Anna turned and walked to the bathroom. She closed the door and locked it.
She leaned over the sink. She looked at the cut. It wasn't deep, but it was long. It would scar if she wasn't careful.
She didn't reach for the first aid kit. She just stared at the blood. It was bright red. It was real. It was the only thing in this apartment that felt real.
Her phone buzzed in her pocket.
She pulled it out. It was a secure message on an encrypted app.
FBI Contact: We need more on the Jaylene Horne connection. The ledger mentions a shell company under her name.
Anna stared at the screen. Jaylene Horne. The PR crisis manager. The woman who was slowly erasing Anna from the narrative.
She typed back quickly.
Anna: Working on it. He's volatile tonight.
She put the phone away. She washed the blood off her face with cold water. She put a small adhesive strip over the cut.
When she walked back out, Grayson was on the phone. His back was to her.

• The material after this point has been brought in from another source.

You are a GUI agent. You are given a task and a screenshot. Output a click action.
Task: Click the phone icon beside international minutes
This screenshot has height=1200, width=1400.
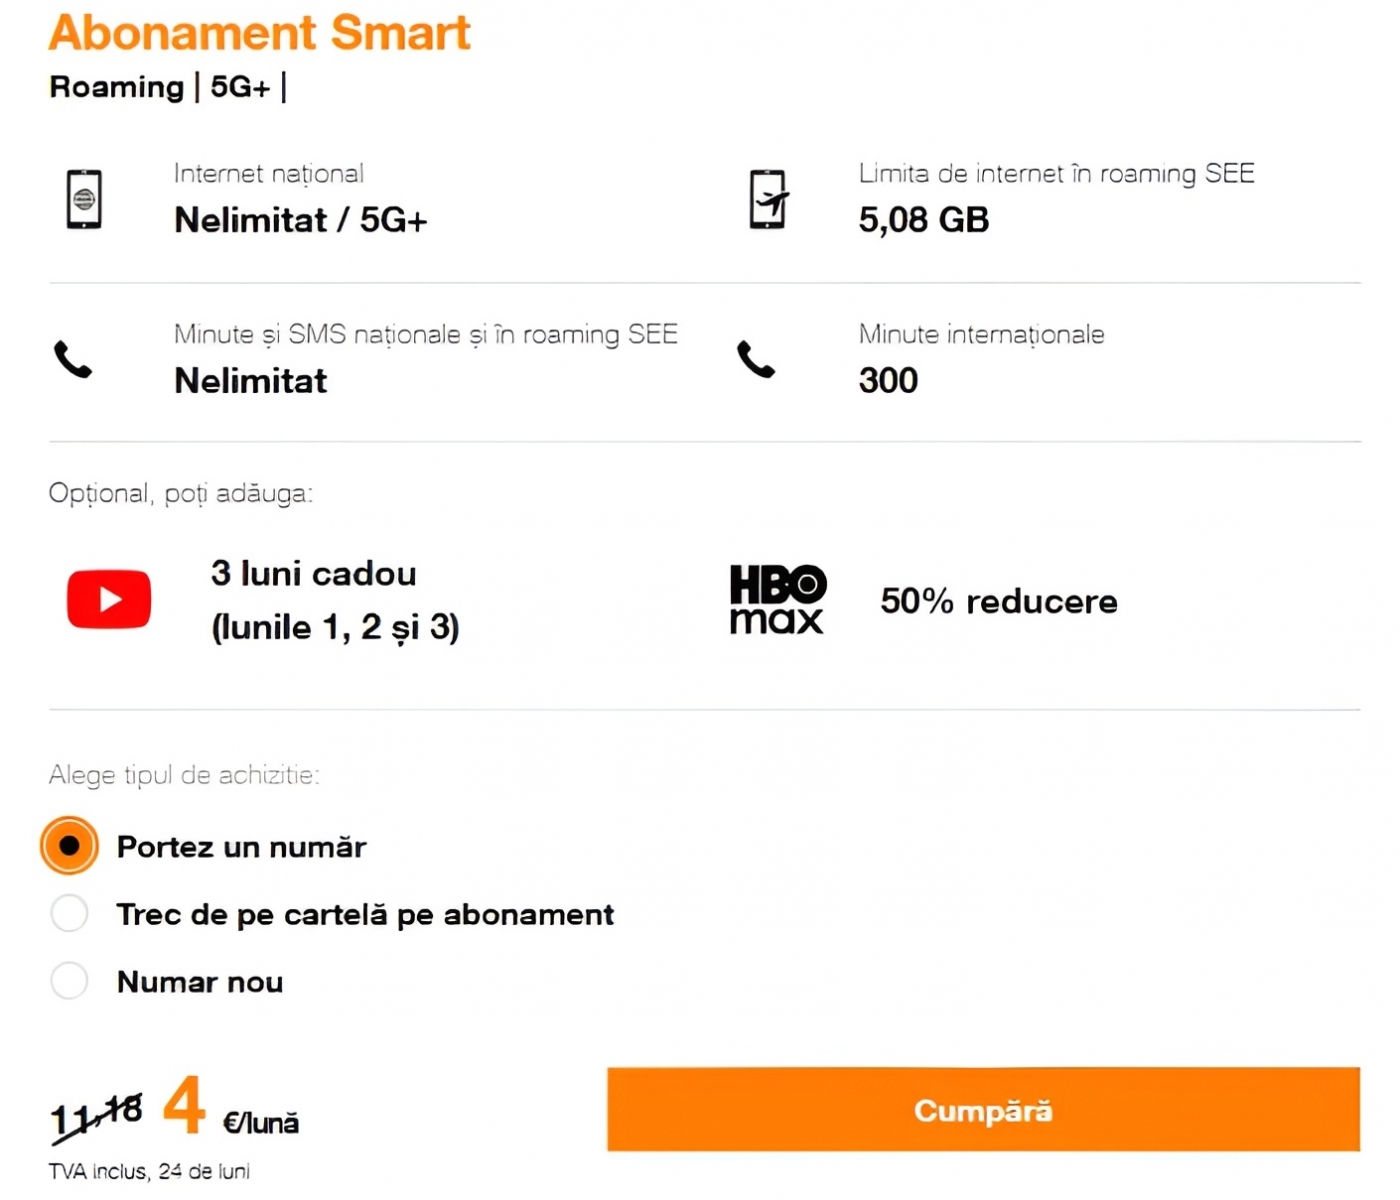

"She's fine," he was saying. "She's just... fragile. No, I haven't kicked her out. She's a consultant, technically. I keep her around out of pity. Her father would want that."
Anna stood in the doorway. The word hung in the air.
Consultant.
Not daughter. Not lover. Not even friend. A consultant. A line item on a budget. A tax write-off.
She looked down at the floor. The shards of crystal were scattered across the expensive rug.
She knelt down. She began to pick them up, piece by piece.
A sharp edge bit into her thumb. She watched a bead of blood form.
She didn't feel the pain. She felt something else. A cold, hard resolve settling in her chest like a stone.
She would find the shell company. She would find Jaylene Horne's secrets. And she would use every shard of this shattered life to cut Grayson Warren until he bled out.